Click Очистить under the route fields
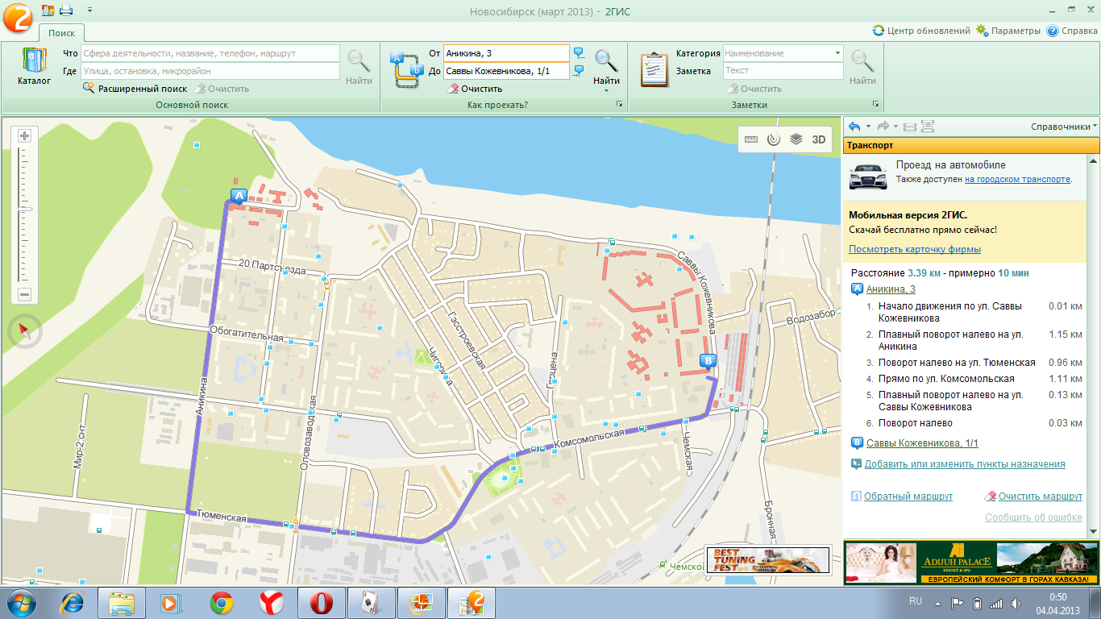 coord(475,89)
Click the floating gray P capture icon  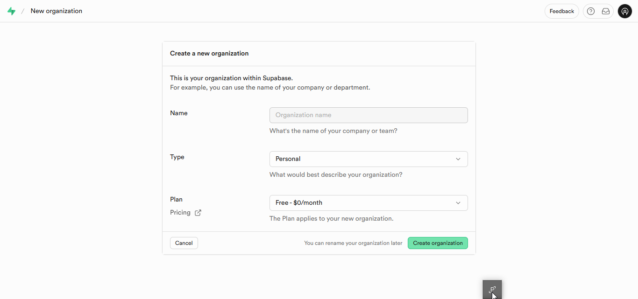pyautogui.click(x=492, y=290)
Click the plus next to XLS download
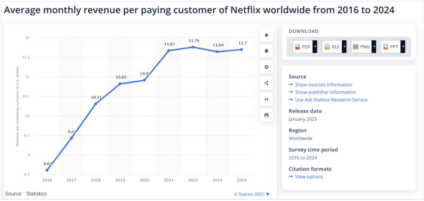Viewport: 424px width, 201px height. tap(344, 47)
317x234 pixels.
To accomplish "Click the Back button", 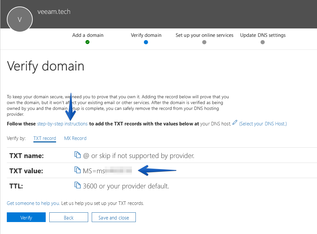I will 69,217.
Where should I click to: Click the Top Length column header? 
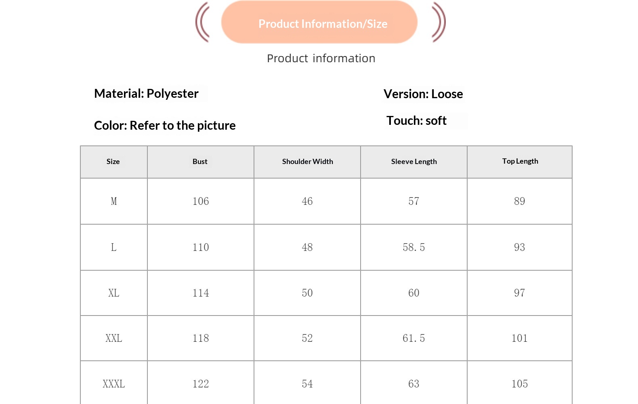click(520, 161)
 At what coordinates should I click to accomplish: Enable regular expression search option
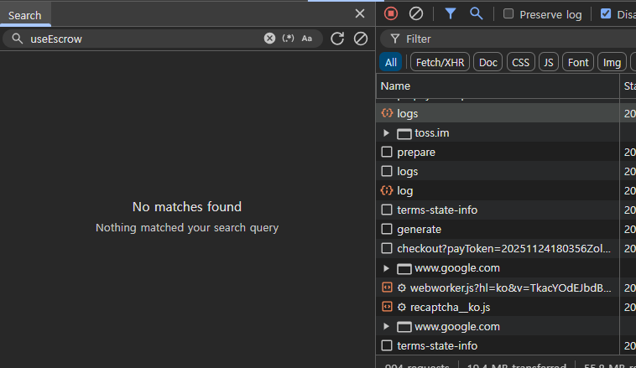pyautogui.click(x=289, y=38)
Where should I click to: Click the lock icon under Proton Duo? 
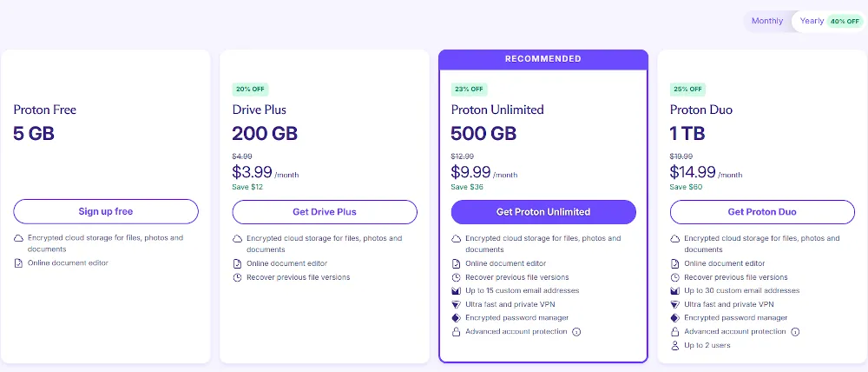(x=675, y=332)
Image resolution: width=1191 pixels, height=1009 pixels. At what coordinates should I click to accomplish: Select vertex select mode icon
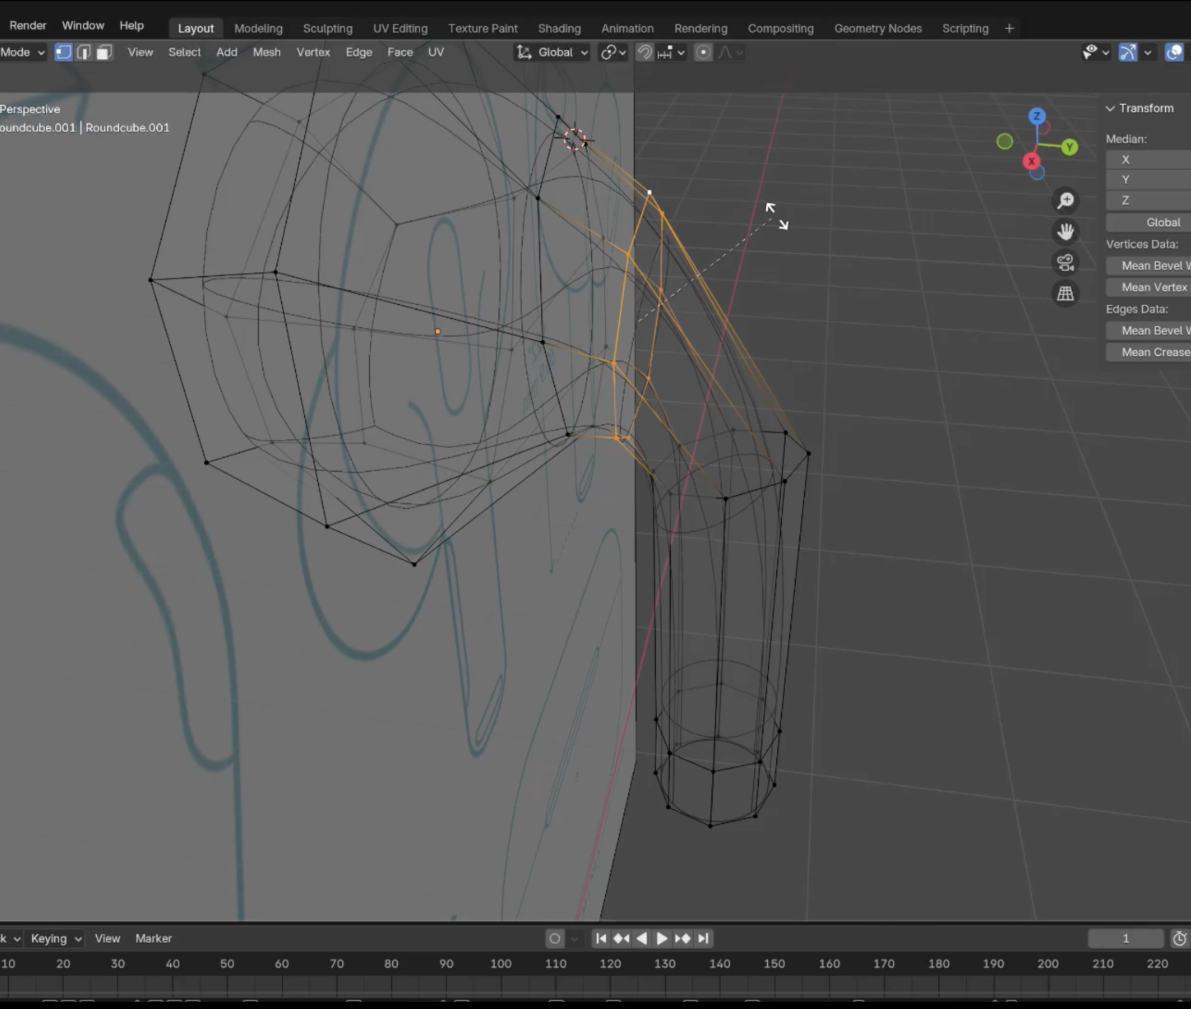tap(63, 53)
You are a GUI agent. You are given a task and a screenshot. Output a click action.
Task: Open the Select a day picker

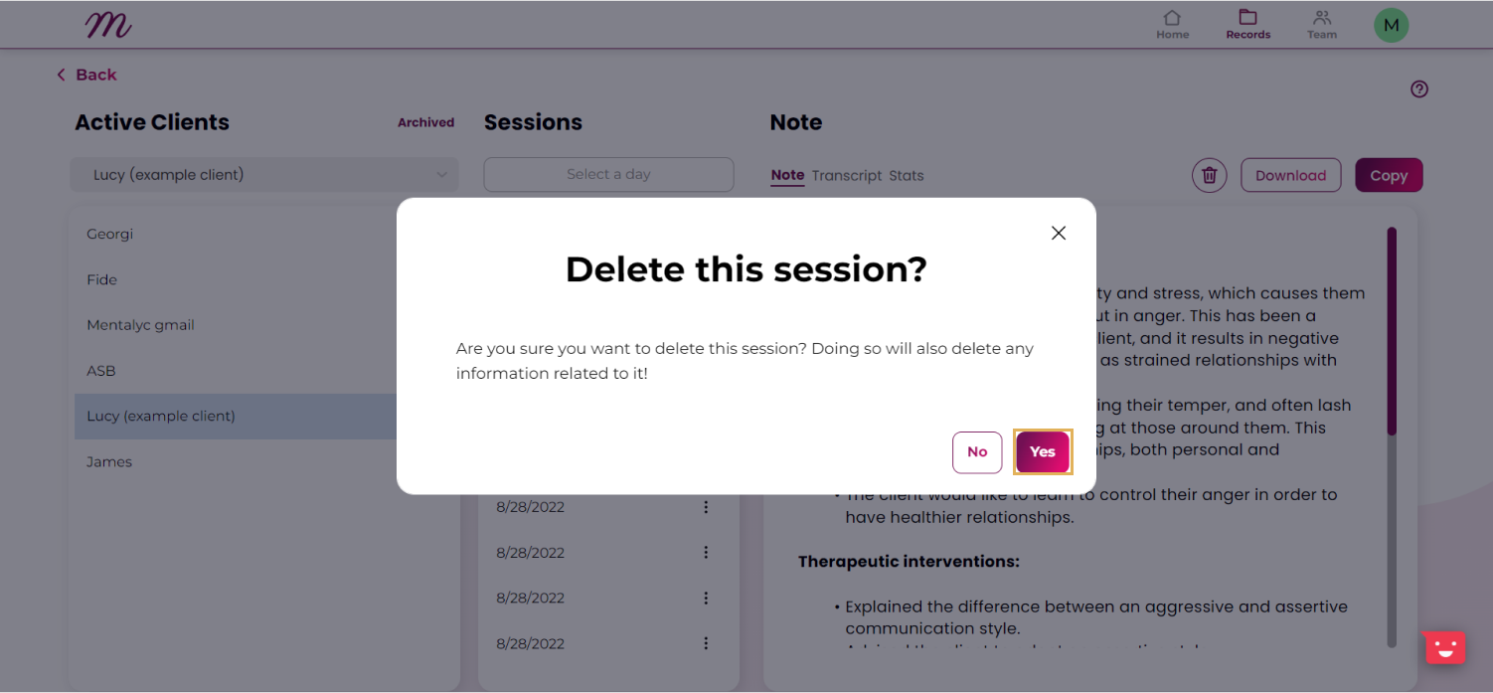pyautogui.click(x=608, y=175)

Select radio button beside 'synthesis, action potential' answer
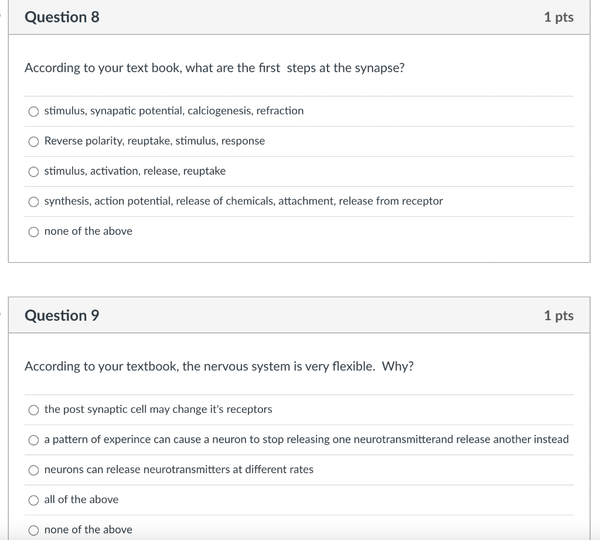34,202
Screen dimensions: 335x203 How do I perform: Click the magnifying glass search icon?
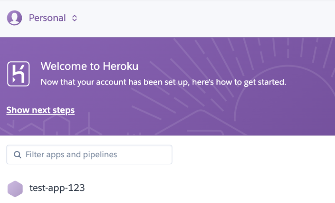pyautogui.click(x=18, y=155)
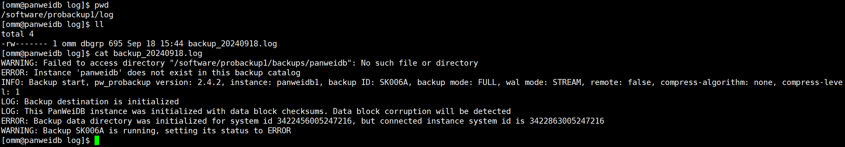Click the FULL backup mode value
The width and height of the screenshot is (845, 147).
coord(487,83)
# # # # # # #
#### Goal of the exercise
Rewrite the lines above, from the one containing "Image resolution: width=1191" through the last line, replacing "radio button" with "option button" and keeping everything else the same. Leave the pictures out of your answer.

#### Reply
Image resolution: width=1191 pixels, height=1009 pixels. At what coordinates should I click to accomplish: Select vertex select mode icon
tap(63, 53)
You are a GUI agent. You are given a task and a screenshot. Output a click action.
Task: Open the Select a day picker

pyautogui.click(x=608, y=175)

Select option button beside 'synthesis, action potential' answer
34,202
Screen dimensions: 335x203 How do I perform: Click the magnifying glass search icon?
pyautogui.click(x=18, y=155)
Click the FULL backup mode value
The width and height of the screenshot is (845, 147).
coord(487,83)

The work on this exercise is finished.